Flowerpot

The Last of the Gods

The figure loomed ahead, small and sickly against the rocky peak it stood on, an island in the ever shifting seas of ashen sand. The winds circled the figure, like the eye of the slowest hurricane the world had ever seen, a dark gravity pulling dust and wind into orbit around it like stars falling into black holes. The wind was never fast but it never slowed, just enough to sting the left corners of my eyes as I walked forward.

My foot still ached and pulsed with every step, there must still be some specks of rock embedded in my heel. It doesn't matter, the swelling has already started. I climbed the rock, heaving myself up its gentlest slope, wary of the loose looking chunks of stone. By the time I reached the top my shirt had been snagged in countless places, and a choir of new small holes littered the cloth. My jeans fared better, built for rough work as they were, I should have been grateful for them a long time ago.

Eventually, I stood face to face with the figure. He wore a threadbare shawl of blackened rags, and in his hand was a crooked cane of cracked and twisted iron stained with rust. He was short, shorter than anyone I had ever known, though if it was his natural height or from the frailty of his body I couldn't know for sure. He was thin, too thin, skeletally so. His skin should have been tight to his bones but instead it sagged, as if the body inside had diminished so much that its skin was now a size too big. Everywhere I looked He was dry, like a cracked desert, a thin grime of dust and ash clinging to his form even as the slow wind gathered even more dust around his feet.

"What are you?" I tried to ask, but my voice was too hoarse to make proper words. I went to try again but it wasn't needed, it understood.

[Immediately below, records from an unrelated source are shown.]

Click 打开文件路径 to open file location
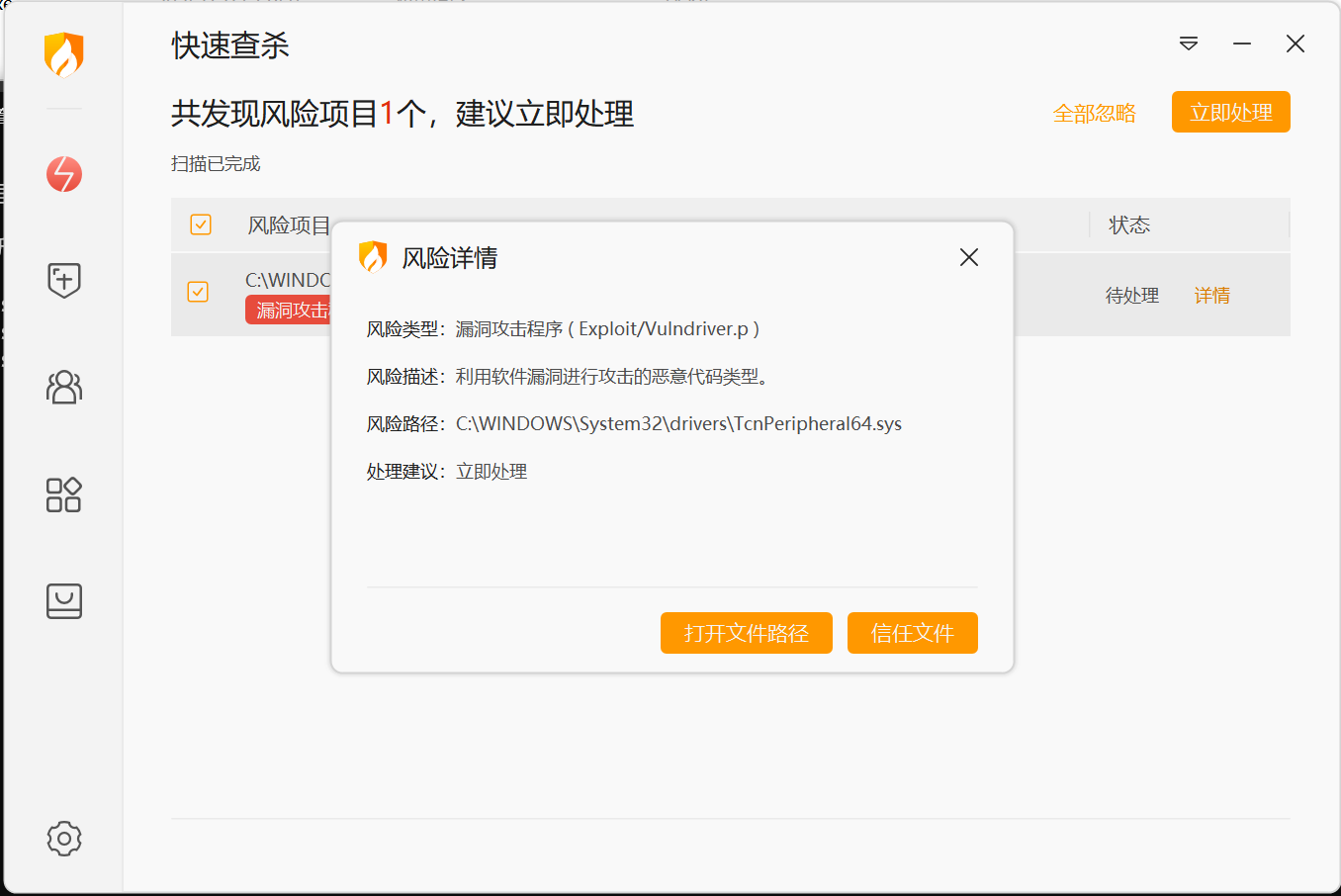This screenshot has height=896, width=1341. tap(746, 633)
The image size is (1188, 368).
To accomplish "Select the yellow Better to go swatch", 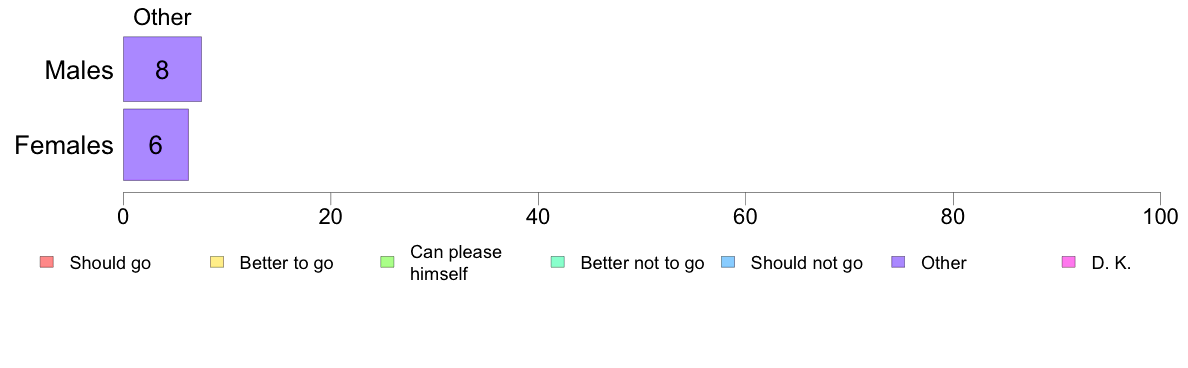I will [x=217, y=263].
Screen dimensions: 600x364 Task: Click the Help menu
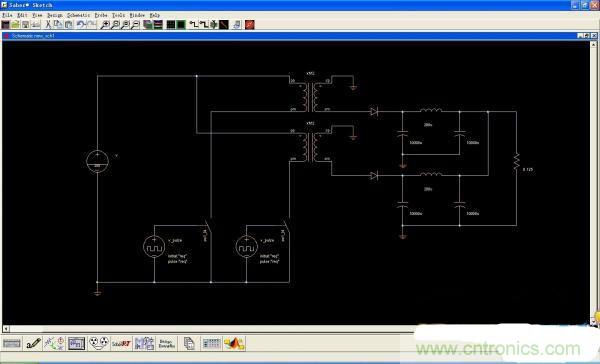point(155,15)
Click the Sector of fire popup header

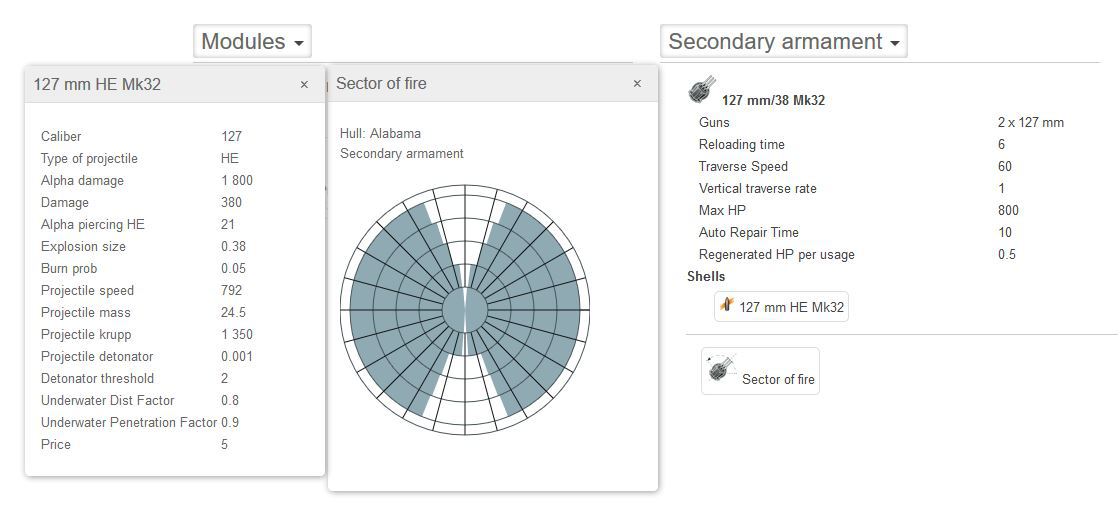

"I am Death", it replied without moving its lips, its voice carried past on a fleeting wind. "And I am the last of the gods, the only one yet to die."

"Can you?" this time the words made it out, even if they sounded like they were spoken by my aunt after poker night instead of me.

"No, but the world can."

It took a moment for the words to register, then I nodded. I leaned down, heaving myself to stay up and controlled for as long as possible before collapsing down beside him. I looked out over our surroundings. It felt like night, but the truth was that there was no sun left to set anymore. There was nothing anymore, not anything, except for the dust, the bones, and the wind.

"Let's watch it together then," I croaked, pleased to hear my voice had graduated to 'five packs a day'.

"I will be here after you are gone," came the whisper on the breeze.

"Eh, doesn't much matter when it's gonna end, best to make it worth something while you can."

Death said nothing, but he sat down by my side.